Addon to scikit-learn for handling set-based data.
skl-groups is a package to perform machine learning on sets (or “groups”) of features in Python. It extends the scikit-learn library with support for either transforming sets into feature vectors that can be operated on with standard scikit-learn constructs or obtaining pairwise similarity/etc matrices that can be turned into kernels for use in scikit-learn.
For an introduction to the package, why you might want to use it, and how to do so, check out the documentation.
skl-groups is currently in early stages of development; feel free to get in touch (email@example.com) if you’re interested.
This code is written and tested for Python 2.7, 3.3, and 3.4. 3.2 probably works. It is also only tested on OS X and Linux, though it’s not known not to work on other platforms; let me know if you try it.

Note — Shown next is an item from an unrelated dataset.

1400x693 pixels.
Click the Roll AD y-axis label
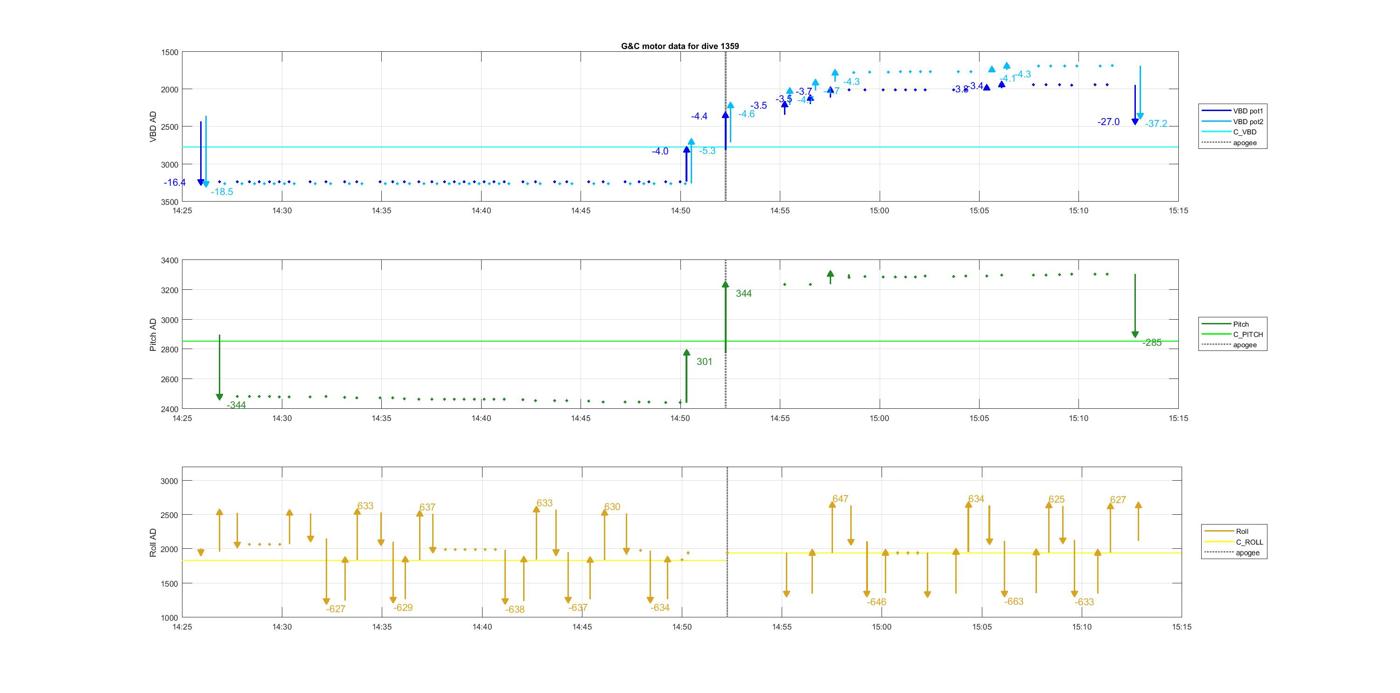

Get reasonably recent versions of numpy, scipy, and scikit-learn, then run:
python setup.py install
to install skl-groups. Once the package is a little more mature, it will also be available through pip or conda, but not just yet.

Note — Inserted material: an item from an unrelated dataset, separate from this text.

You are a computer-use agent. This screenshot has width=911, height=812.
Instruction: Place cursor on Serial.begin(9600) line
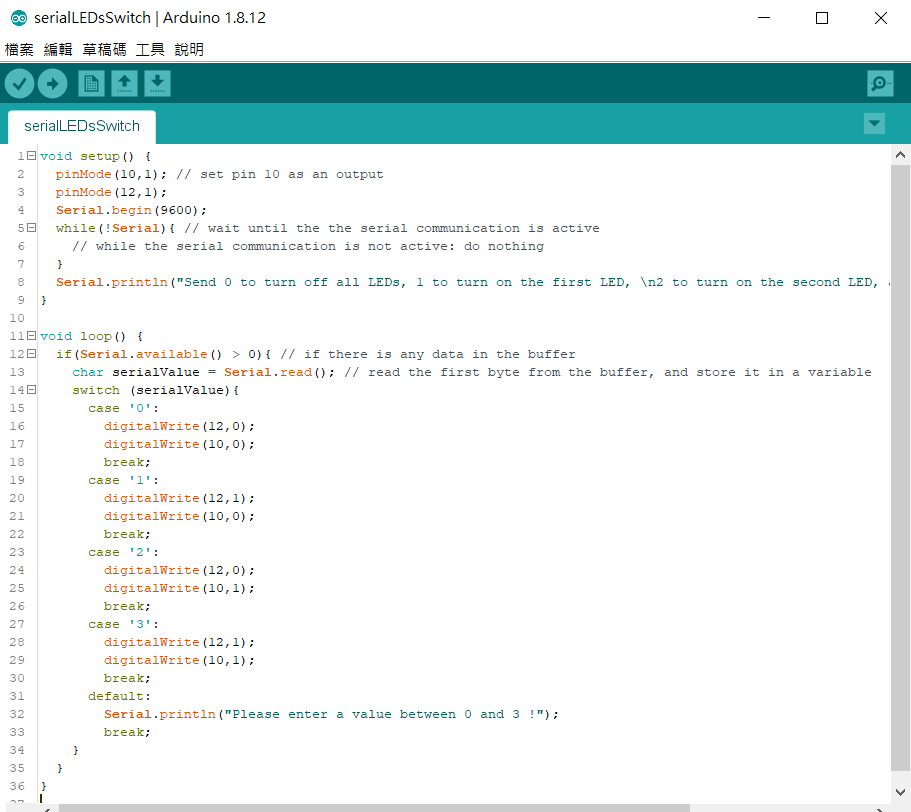click(131, 210)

If you want to use the kNN divergence estimator, you’ll need to have FLANN and either its Python interface (pyflann) or the cyflann library. These can be installed after installing skl-groups. If you’re running on non-tiny datasets, you’ll want a version with OpenMP support. If you use Anaconda, the cyflann page has a pointer on how to install both FLANN and cyflann through conda.
You may also want the skl-groups-accel package, which contains faster implementations of some of the algorithms in skl-groups; it’s split out to make the base package of skl-groups easier to install. (Currently, it only has the kNN divergence estimator).